→ **Extrait**:
Lettre du khûjja Isma’îl ben Muhammad sur la mort de Hâjj Ahmad, bey de Constantine, parue dans le journal L’Akhbar du 7 septembre 1851.
Isma’îl ben Muhammad raconte la fin de
Hâjj Ahmad Pâshâ, qu’il représente comme une figure exemplaire de la
piété musulmane. Grandeur princière, grandeur d’âme, affection populaire
et humilité face à la mort lui paraissent salutaires face au « scandale
» des progrès de la déréligion. Le khûjja se montre attaché à un ordre ancien
déréglé. Il ne reconnaît plus sa ville : Alger, dont la sociologie est
modifiée. Elle est envahie par les berranis, qu’ils soient Arabes ou
Kabyles, qui confinent au paganisme et à la mécréance déviante.
Les vieilles familles algéroises, qui
ne se sont pas résolues à l’exil, sont désormais minoritaires et se
retranchent dans l’intimité des maisons
pour fuir leur contact. Malgré la prudence de mise face à l’occupant
français, qui pourtant a le plus profondément bouleversé la ville, il le
rappelle à l’ordre : veiller à la bonne pratique de la religion de
Jésus. Souvent, les musulmans
se montrent choqués de voir les chrétiens négliger leur religion ou la
pratiquer avec peu de conviction. De même, c’est au gouvernement
français, désormais investi de l’autorité publique, de défendre la
religion de l’islam. L’obscénité et le blasphème doivent être punis, si
ce n’est de mort comme sous les Turcs, du moins avec sévérité. Isma’îl
ben Muhammad veut la restauration d’un ordre social et moral qui, selon
lui, régnait du temps des Turcs.

→ **Consigne 1**: Pouvez-vous recopier à l'identique les lignes des enregistrements, en partant de celle qui contient "The width and height of the screenshot is (1920, 1080). Describe" et en terminant par celle qui contient "This screenshot has height=1020, width=1920.", ces deux lignes comprises ?

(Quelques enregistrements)

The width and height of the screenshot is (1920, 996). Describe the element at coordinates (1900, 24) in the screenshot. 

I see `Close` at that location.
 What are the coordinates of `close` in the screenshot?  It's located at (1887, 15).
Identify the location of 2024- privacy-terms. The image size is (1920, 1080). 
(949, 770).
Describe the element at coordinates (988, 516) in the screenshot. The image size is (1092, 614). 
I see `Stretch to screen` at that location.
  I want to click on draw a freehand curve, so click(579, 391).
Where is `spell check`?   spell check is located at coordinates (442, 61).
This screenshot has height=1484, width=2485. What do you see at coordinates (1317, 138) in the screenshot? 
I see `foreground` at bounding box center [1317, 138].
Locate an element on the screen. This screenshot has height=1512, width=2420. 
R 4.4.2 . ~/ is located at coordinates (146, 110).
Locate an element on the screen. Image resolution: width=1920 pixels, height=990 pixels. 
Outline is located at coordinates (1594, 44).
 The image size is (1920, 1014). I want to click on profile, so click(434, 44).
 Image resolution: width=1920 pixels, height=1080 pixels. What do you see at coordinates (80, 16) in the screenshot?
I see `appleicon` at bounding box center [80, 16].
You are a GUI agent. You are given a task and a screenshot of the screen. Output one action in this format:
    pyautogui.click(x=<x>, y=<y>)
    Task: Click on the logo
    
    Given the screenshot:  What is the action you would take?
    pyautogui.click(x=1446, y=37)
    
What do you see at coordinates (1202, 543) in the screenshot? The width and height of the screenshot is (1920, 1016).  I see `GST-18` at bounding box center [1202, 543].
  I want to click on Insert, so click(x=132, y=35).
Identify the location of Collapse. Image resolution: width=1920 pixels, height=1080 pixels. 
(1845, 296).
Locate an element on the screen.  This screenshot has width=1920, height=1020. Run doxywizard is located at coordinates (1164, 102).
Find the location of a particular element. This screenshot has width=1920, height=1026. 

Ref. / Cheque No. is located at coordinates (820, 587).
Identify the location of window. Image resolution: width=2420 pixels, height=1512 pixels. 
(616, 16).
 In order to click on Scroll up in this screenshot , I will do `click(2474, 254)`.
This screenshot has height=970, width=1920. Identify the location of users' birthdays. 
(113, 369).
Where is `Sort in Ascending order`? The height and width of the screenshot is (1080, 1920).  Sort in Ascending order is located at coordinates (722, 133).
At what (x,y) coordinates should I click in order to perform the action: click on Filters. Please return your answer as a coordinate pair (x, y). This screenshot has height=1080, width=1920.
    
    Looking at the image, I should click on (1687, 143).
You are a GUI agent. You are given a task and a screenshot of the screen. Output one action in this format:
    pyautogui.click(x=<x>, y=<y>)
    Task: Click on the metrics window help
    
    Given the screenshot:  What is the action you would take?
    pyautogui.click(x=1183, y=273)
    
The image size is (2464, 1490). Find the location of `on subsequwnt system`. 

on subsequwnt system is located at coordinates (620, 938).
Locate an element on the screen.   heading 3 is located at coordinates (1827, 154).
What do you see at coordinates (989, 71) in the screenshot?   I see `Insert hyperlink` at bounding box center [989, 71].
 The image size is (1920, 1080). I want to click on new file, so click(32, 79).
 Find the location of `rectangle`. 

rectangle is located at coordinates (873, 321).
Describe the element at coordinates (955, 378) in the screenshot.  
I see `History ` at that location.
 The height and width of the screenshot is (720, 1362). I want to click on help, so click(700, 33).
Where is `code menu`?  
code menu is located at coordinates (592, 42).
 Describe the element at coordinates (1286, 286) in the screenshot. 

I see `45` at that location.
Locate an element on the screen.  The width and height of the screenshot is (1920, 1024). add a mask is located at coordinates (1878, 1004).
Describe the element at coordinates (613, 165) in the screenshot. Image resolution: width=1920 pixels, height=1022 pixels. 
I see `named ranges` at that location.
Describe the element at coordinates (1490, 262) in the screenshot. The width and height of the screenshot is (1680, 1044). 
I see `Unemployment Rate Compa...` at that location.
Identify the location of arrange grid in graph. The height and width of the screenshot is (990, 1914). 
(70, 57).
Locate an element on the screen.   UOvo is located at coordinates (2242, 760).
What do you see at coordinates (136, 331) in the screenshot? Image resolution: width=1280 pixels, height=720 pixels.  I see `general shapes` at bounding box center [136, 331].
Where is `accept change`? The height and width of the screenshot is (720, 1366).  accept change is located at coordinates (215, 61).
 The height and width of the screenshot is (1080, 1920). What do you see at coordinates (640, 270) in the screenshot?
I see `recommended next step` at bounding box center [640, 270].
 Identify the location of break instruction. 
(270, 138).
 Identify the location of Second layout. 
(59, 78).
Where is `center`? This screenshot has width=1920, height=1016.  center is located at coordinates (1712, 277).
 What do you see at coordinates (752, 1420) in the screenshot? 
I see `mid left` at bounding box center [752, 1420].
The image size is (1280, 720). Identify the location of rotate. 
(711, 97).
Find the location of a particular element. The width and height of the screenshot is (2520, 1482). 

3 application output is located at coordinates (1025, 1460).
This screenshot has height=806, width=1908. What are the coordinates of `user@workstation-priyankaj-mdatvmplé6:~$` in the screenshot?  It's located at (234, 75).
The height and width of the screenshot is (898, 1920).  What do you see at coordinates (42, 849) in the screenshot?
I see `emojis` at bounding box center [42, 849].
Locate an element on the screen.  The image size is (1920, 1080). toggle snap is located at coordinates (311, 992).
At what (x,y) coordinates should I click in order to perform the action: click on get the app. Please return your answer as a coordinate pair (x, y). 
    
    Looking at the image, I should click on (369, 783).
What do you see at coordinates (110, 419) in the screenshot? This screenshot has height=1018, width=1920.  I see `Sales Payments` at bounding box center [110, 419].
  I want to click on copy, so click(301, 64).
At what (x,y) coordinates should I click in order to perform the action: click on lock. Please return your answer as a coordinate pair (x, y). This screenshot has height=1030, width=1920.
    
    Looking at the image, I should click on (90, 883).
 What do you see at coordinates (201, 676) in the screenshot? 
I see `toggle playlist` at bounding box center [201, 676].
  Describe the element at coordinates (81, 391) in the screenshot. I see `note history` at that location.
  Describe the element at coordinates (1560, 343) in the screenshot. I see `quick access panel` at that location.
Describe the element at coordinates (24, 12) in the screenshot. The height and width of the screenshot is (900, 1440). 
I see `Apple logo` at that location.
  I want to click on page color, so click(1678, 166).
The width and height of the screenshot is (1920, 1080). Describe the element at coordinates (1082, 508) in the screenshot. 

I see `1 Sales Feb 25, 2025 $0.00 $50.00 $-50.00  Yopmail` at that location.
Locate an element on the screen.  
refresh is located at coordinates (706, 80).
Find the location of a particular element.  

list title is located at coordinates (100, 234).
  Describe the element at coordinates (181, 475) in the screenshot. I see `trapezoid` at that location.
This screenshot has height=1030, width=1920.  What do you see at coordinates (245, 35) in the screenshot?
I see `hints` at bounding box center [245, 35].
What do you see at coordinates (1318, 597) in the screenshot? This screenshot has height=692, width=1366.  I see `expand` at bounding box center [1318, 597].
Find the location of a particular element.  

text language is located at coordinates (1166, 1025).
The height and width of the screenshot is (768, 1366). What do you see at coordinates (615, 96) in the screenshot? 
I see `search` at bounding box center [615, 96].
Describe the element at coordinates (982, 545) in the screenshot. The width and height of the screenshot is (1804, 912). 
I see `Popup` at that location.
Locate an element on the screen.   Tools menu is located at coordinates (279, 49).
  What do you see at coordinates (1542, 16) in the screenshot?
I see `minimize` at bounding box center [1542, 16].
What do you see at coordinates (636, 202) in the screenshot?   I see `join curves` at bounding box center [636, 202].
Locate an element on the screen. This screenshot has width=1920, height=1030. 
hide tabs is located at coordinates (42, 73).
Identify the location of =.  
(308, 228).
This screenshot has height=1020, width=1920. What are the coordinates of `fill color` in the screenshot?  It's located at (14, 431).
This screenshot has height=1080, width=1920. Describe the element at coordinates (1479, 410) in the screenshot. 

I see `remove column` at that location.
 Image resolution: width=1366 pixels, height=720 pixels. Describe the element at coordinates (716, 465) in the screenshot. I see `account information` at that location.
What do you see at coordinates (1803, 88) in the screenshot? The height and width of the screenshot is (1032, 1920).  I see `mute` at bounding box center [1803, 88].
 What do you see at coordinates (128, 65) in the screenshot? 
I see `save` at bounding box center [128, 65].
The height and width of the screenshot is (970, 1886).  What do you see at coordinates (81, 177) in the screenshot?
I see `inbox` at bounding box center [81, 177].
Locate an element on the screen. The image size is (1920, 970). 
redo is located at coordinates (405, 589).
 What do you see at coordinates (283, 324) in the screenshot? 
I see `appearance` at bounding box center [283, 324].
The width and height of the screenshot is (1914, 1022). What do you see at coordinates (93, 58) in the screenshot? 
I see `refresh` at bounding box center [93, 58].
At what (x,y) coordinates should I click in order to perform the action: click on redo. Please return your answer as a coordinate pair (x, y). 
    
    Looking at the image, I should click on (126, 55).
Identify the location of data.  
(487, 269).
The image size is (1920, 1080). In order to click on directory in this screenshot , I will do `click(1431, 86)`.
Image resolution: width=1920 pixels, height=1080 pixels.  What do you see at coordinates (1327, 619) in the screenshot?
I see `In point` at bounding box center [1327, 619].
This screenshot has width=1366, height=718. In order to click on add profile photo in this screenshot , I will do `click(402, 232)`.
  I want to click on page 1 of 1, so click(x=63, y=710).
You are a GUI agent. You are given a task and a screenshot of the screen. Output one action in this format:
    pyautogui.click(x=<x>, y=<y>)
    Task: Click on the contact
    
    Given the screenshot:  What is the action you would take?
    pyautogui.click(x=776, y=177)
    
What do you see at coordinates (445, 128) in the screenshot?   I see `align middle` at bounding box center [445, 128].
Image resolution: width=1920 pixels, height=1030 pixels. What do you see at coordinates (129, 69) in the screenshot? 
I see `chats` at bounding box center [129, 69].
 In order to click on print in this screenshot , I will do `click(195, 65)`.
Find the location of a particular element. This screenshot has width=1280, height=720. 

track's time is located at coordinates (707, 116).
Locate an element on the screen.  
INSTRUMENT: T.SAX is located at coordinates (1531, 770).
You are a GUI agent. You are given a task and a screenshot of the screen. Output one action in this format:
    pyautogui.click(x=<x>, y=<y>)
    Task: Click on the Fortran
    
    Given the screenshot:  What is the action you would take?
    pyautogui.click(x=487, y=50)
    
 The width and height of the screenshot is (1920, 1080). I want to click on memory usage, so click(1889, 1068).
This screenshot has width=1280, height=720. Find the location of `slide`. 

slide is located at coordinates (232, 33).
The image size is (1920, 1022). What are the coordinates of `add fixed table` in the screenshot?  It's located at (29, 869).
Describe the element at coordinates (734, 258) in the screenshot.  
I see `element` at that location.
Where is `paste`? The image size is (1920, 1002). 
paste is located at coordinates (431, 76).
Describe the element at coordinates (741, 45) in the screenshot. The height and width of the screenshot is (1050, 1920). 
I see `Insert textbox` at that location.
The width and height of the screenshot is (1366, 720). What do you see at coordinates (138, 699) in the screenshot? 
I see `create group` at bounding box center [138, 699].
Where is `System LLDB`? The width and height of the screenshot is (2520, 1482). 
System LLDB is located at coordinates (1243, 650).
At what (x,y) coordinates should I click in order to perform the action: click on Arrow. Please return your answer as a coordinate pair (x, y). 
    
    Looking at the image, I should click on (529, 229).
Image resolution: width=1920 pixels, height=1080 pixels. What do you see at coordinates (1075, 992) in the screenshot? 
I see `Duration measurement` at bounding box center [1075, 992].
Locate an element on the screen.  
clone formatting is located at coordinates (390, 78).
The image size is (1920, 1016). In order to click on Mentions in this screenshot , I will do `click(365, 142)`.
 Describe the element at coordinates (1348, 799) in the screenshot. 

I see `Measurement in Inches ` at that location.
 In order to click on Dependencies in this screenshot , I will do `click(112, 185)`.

→ **Consigne 2**: Pourriez-vous poursuivre l'extrait sur la mort de Hâjj Ahmad au-delà de sa dernière phrase ?

→ **Réponse rédigée 1**:
The width and height of the screenshot is (1920, 1080). Describe the element at coordinates (1082, 508) in the screenshot. 

I see `1 Sales Feb 25, 2025 $0.00 $50.00 $-50.00  Yopmail` at that location.
Locate an element on the screen.  
refresh is located at coordinates (706, 80).
Find the location of a particular element.  

list title is located at coordinates (100, 234).
  Describe the element at coordinates (181, 475) in the screenshot. I see `trapezoid` at that location.
This screenshot has height=1030, width=1920.  What do you see at coordinates (245, 35) in the screenshot?
I see `hints` at bounding box center [245, 35].
What do you see at coordinates (1318, 597) in the screenshot? This screenshot has height=692, width=1366.  I see `expand` at bounding box center [1318, 597].
Find the location of a particular element.  

text language is located at coordinates (1166, 1025).
The height and width of the screenshot is (768, 1366). What do you see at coordinates (615, 96) in the screenshot? 
I see `search` at bounding box center [615, 96].
Describe the element at coordinates (982, 545) in the screenshot. The width and height of the screenshot is (1804, 912). 
I see `Popup` at that location.
Locate an element on the screen.   Tools menu is located at coordinates (279, 49).
  What do you see at coordinates (1542, 16) in the screenshot?
I see `minimize` at bounding box center [1542, 16].
What do you see at coordinates (636, 202) in the screenshot?   I see `join curves` at bounding box center [636, 202].
Locate an element on the screen. This screenshot has width=1920, height=1030. 
hide tabs is located at coordinates (42, 73).
Identify the location of =.  
(308, 228).
This screenshot has height=1020, width=1920. What are the coordinates of `fill color` in the screenshot?  It's located at (14, 431).

→ **Réponse rédigée 2**:
« Le bey Ahmed a été le dernier des chefs turcs qui aient résisté à la conquête
française. Il a conservé sa capitale jusqu’à la fin de 1837, et ce
n’est que dix ans après qu’il a fait sa soumission. Personnage politique
considérable par sa position, son caractère, la longueur et la ténacité
de sa lutte, il a été apprécié diversement ; les uns en ont fait un
monstre de férocité ; les autres assurent qu’il n’a été que sévère. Dieu
seul sait la vérité ! On connaît deux biographies d’Ahmed Bey : l’une
publiée en arabe par Si-Salah el Anteri, dans une histoire
de Constantine ; l’autre, restée jusqu’ici manuscrite, a été écrite par
un officier français sous la dictée du bey. Dans celle-ci, la vie
d’Ahmed se présente en beau, ce qui s’explique, puisque le héros
fournissait lui-même les couleurs de son portrait. Si-Salah, dont le
père passe pour avoir été empoisonné par Ahmed-Bey, a tracé de ce chef
un tableau beaucoup moins flatteur. La vérité est sans doute entre les
exagérations du panégyrique et de la critique.
Cet homme
étant un personnage historique de l’Algérie, vos lecteurs seront bien
aises de savoir s’il a soutenu jusqu’au bout, et dans la plus rude
épreuve que Dieu envoie aux mortels, la fermeté de caractère, la dignité
de conduite que ses ennemis mêmes ne lui ont jamais refusées. Je vais
vous donner à ce sujet les détails que j’ai recueillis personnellement
ou que je tiens de personnes véridiques.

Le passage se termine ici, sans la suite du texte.